IP created during employment: generally, any work you create as part of your job duties belongs to the employer. This is the default under Indian copyright law — employer owns work made in the course of employment. Your employment agreement almost certainly confirms this. IP created outside employment: if you create something on your own time, using your own resources, completely unrelated to your employer's business — you own it. However: if your employment contract has a very broad IP assignment clause (some claim ownership of everything you create during employment), this can complicate matters. Read your employment contract's IP clause carefully before starting a side project. Code written for the employer: belongs to the employer. Do not include employer's proprietary code in personal projects or open-source contributions without explicit written permission. Open-source contributions: many companies have policies on this. Some encourage it (and own contributions made during work hours). Some require review/approval. Check your company's open-source policy. Moral rights: under Indian copyright law, even if you assign copyright to your employer, you retain moral rights — the right to be identified as the author and the right to object to derogatory treatment of your work. Practical advice: if you have a significant personal project or startup idea, discuss IP ownership with a lawyer before joining a new employer, especially if the project is adjacent to what the employer does.
LAW · BEGINNER
What should you do if you receive a legal notice or demand letter?

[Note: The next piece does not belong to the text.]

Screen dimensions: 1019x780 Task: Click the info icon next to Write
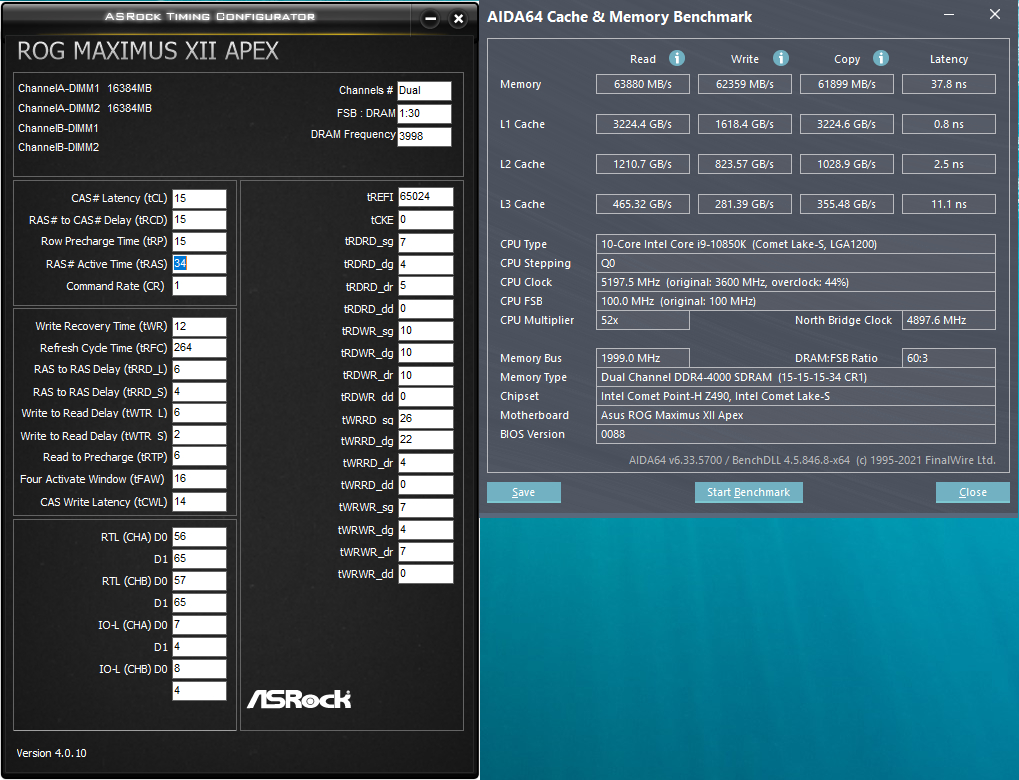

Stay calm and do not ignore it — ignoring a legal notice does not make it go away and often makes things worse. Do not respond immediately or emotionally — a hasty response can be used against you. First steps: read carefully and understand exactly what is being claimed — who is making the claim, what they say you did, what they are demanding (money, action, cessation of activity). Check the deadline — legal notices often have response deadlines (15-30 days is common). Note the deadline but do not let urgency pressure you into a bad response. Consult a lawyer before responding — even one consultation with an advocate is worth it. They can tell you whether the claim has merit, how to respond strategically, and what not to say. Do not post about it on social media — anything you say publicly can complicate your legal position. Preserve all evidence — do not delete emails, messages, files, or records related to the dispute. Document everything from this point forward. If it involves your employer — tell your HR/legal team immediately. Your employment agreement may require this and the company may be obligated to defend you. Types of common legal notices in tech careers: IP infringement (using someone else's code/design), defamation (online posts about a company or person), contractual disputes (non-payment, scope disputes with clients), employment disputes (wrongful termination, salary non-payment). In India: receiving a legal notice does not mean a lawsuit has been filed. Many notices are sent as a negotiating tactic. A good lawyer can often resolve the matter without court proceedings.